**Input records**
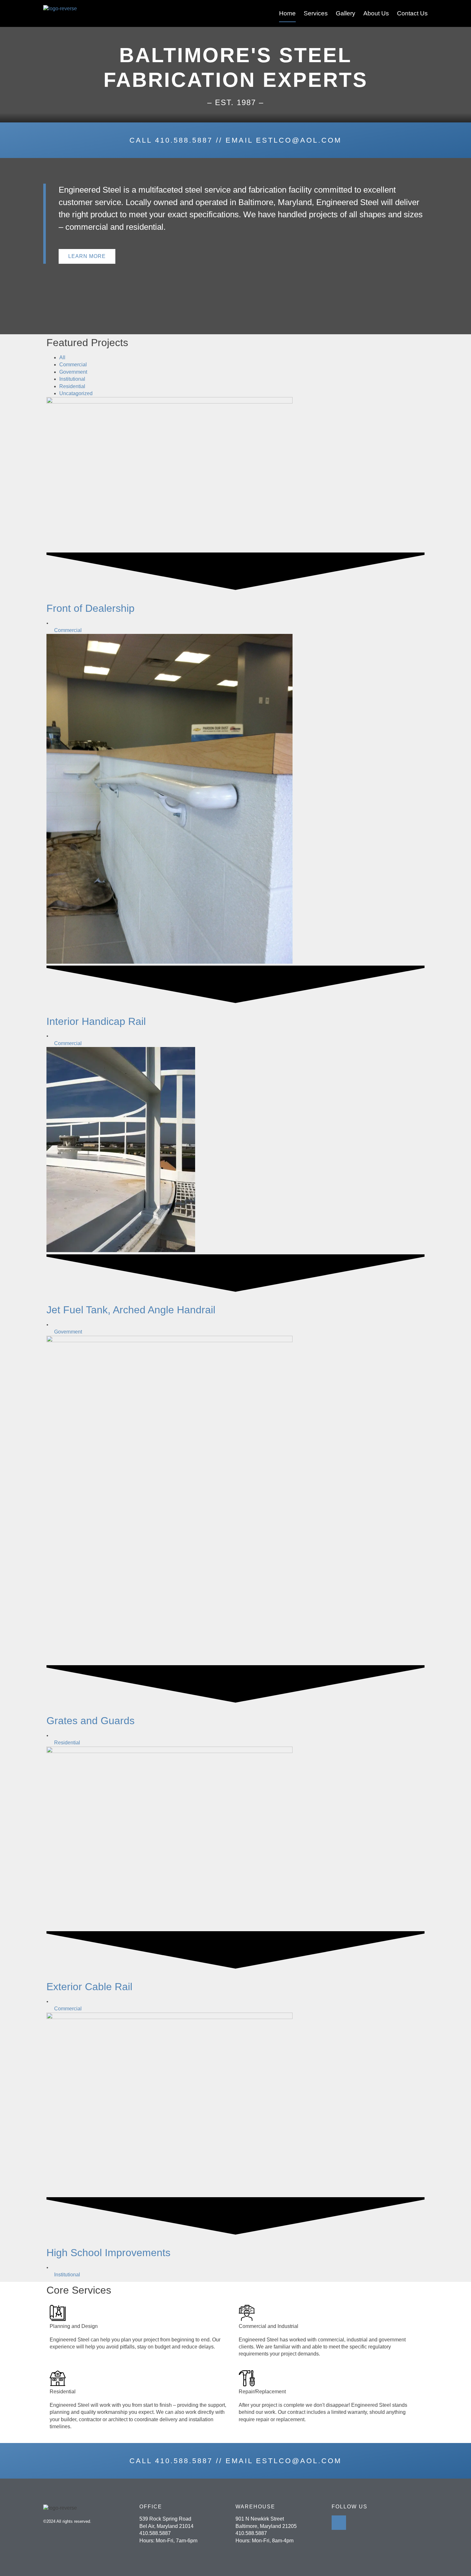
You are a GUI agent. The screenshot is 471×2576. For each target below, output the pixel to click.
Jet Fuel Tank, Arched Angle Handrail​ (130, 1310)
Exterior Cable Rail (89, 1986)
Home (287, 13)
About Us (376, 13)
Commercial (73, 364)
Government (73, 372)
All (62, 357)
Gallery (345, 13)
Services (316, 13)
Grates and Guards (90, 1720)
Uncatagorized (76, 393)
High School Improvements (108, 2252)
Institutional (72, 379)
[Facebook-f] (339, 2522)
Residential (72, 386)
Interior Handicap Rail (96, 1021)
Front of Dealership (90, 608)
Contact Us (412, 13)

==

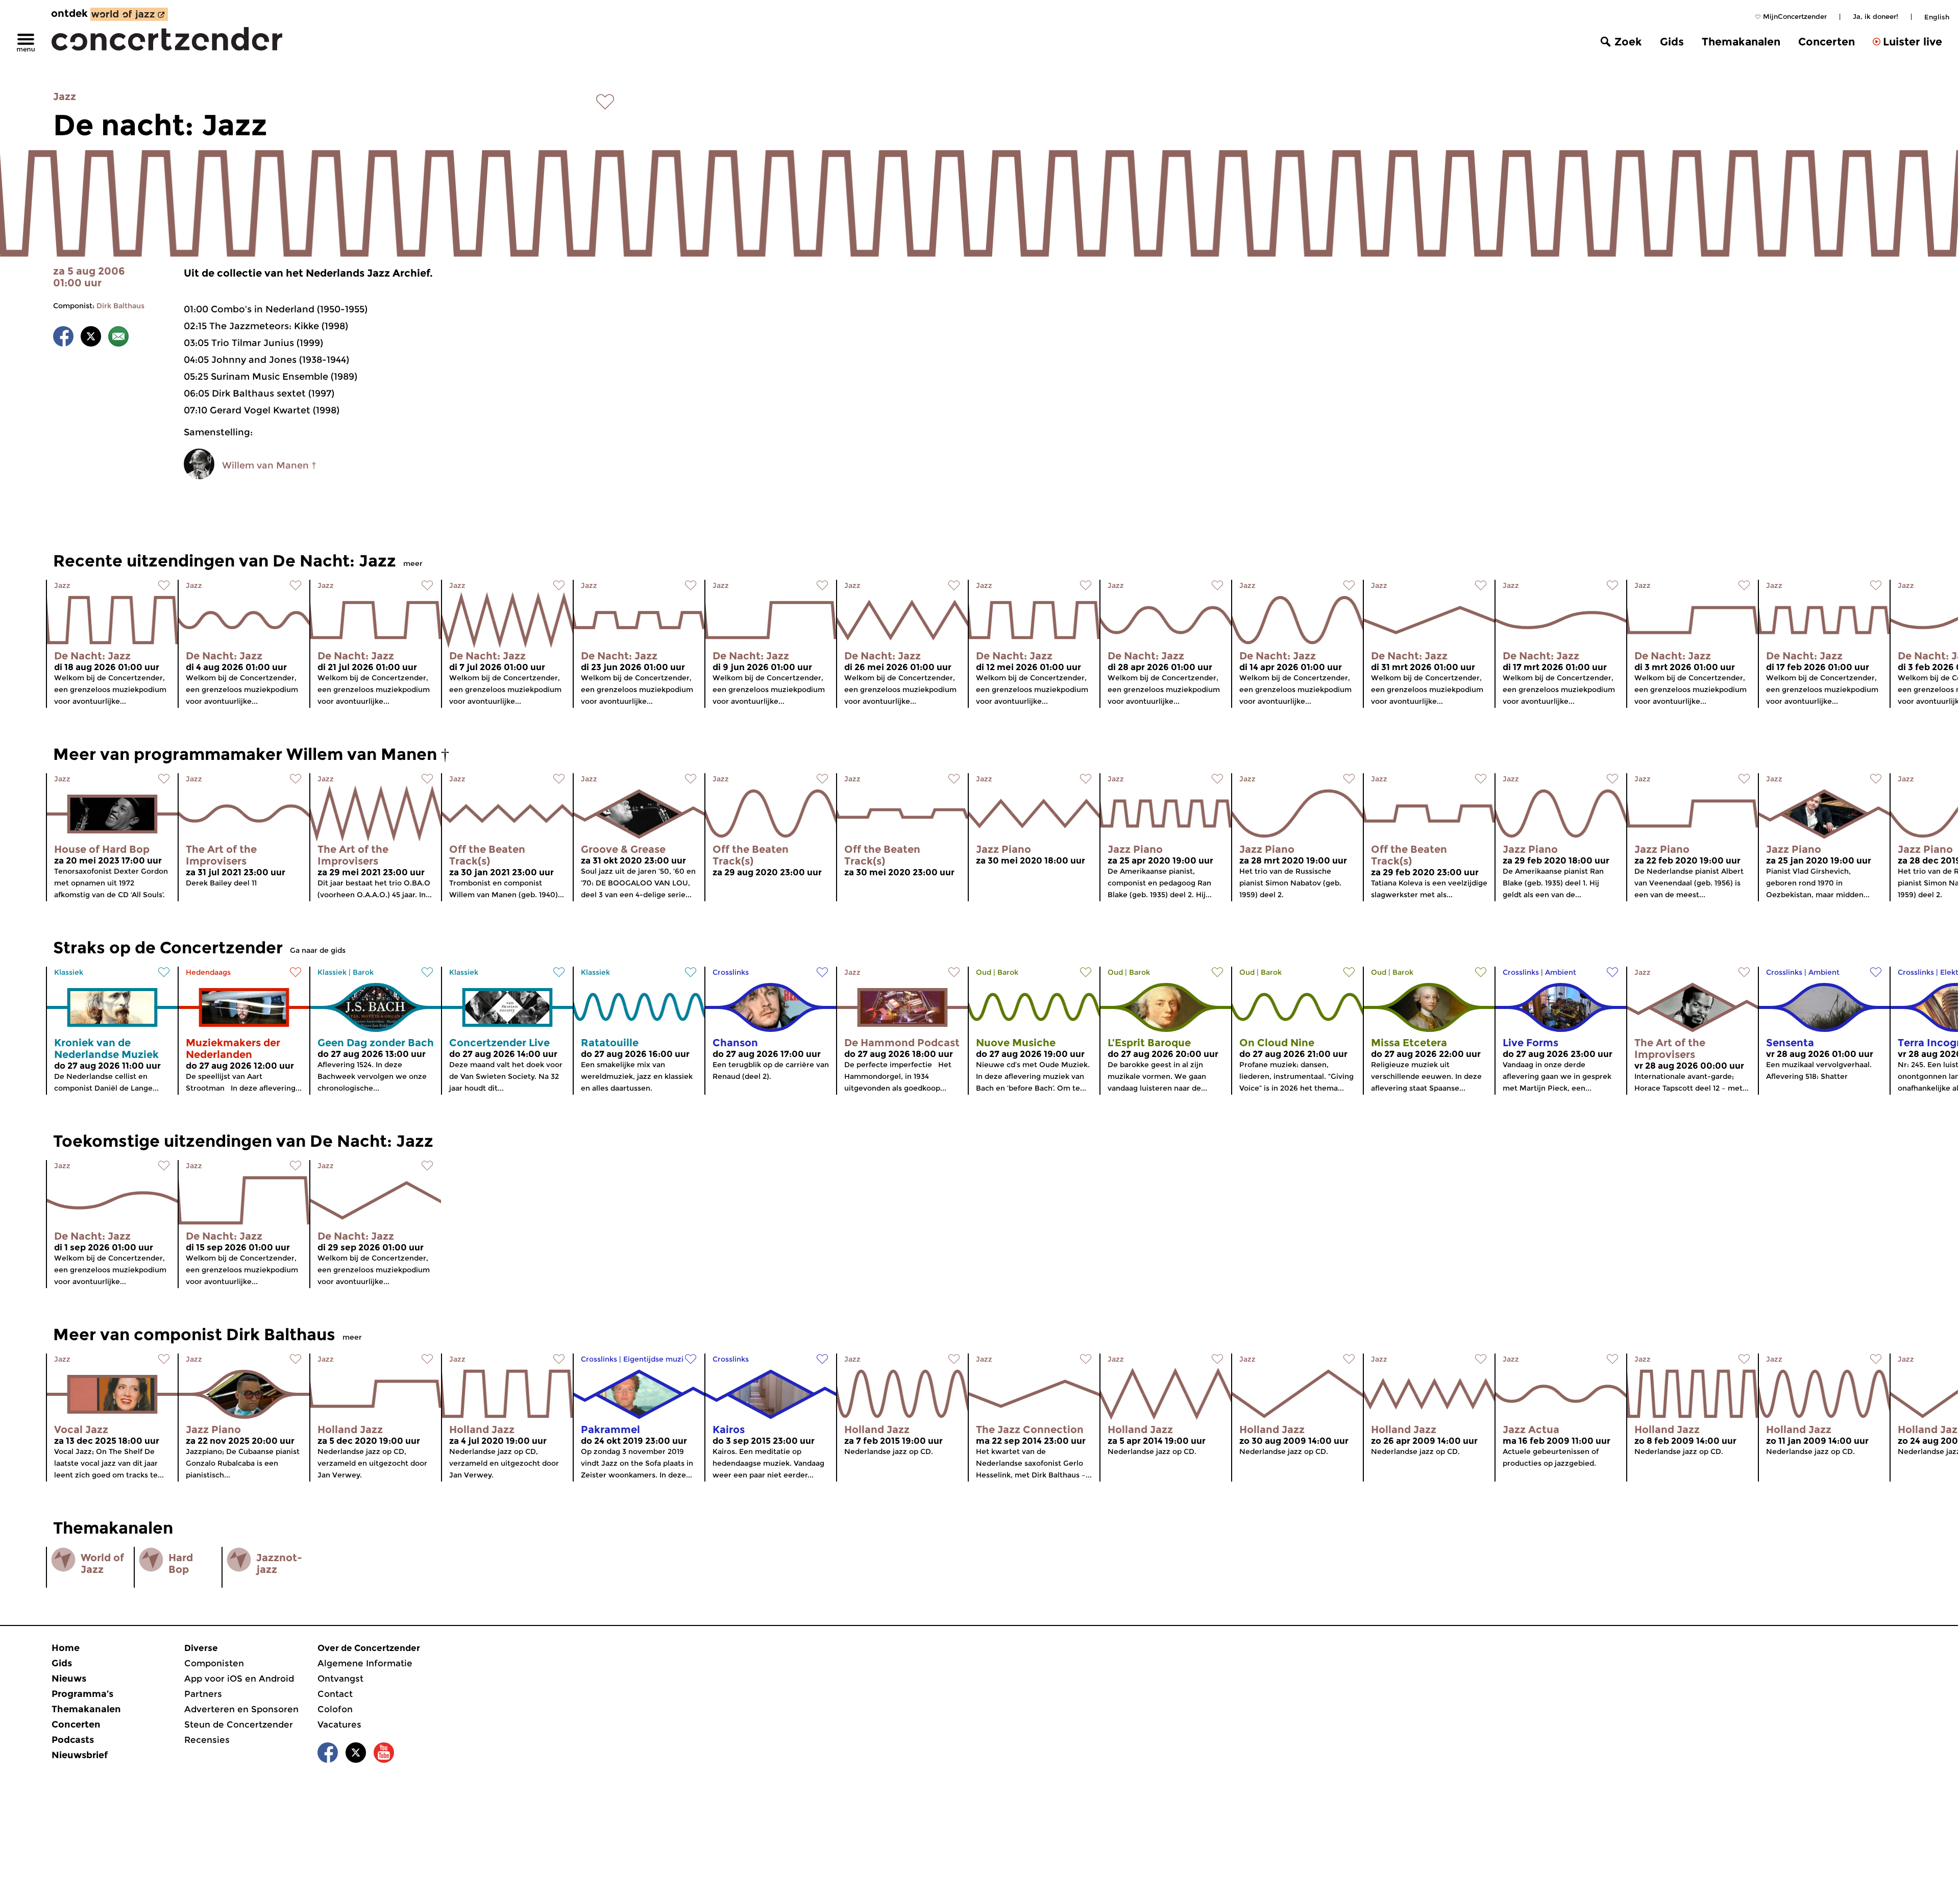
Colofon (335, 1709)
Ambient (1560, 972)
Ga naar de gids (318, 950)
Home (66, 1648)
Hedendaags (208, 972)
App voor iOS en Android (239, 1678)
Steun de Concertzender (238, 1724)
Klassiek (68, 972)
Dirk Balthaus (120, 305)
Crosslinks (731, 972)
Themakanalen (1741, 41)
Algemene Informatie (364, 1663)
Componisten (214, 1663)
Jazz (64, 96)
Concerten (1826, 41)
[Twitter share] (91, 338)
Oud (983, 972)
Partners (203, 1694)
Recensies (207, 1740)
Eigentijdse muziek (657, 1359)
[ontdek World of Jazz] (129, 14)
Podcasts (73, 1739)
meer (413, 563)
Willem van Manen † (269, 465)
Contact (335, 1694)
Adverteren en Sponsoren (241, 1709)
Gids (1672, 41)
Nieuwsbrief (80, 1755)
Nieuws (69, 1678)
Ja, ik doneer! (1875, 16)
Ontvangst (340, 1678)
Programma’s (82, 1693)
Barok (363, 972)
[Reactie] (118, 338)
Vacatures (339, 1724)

**Work request**
In the entries above, find the line with "You are a GUI" and the line with "Contact Us (412, 13)", then set down exactly those two and every line between them, nothing else.

**Exercise solution**
You are a GUI agent. The screenshot is 471×2576. For each target below, output the pixel to click.
Jet Fuel Tank, Arched Angle Handrail​ (130, 1310)
Exterior Cable Rail (89, 1986)
Home (287, 13)
About Us (376, 13)
Commercial (73, 364)
Government (73, 372)
All (62, 357)
Gallery (345, 13)
Services (316, 13)
Grates and Guards (90, 1720)
Uncatagorized (76, 393)
High School Improvements (108, 2252)
Institutional (72, 379)
[Facebook-f] (339, 2522)
Residential (72, 386)
Interior Handicap Rail (96, 1021)
Front of Dealership (90, 608)
Contact Us (412, 13)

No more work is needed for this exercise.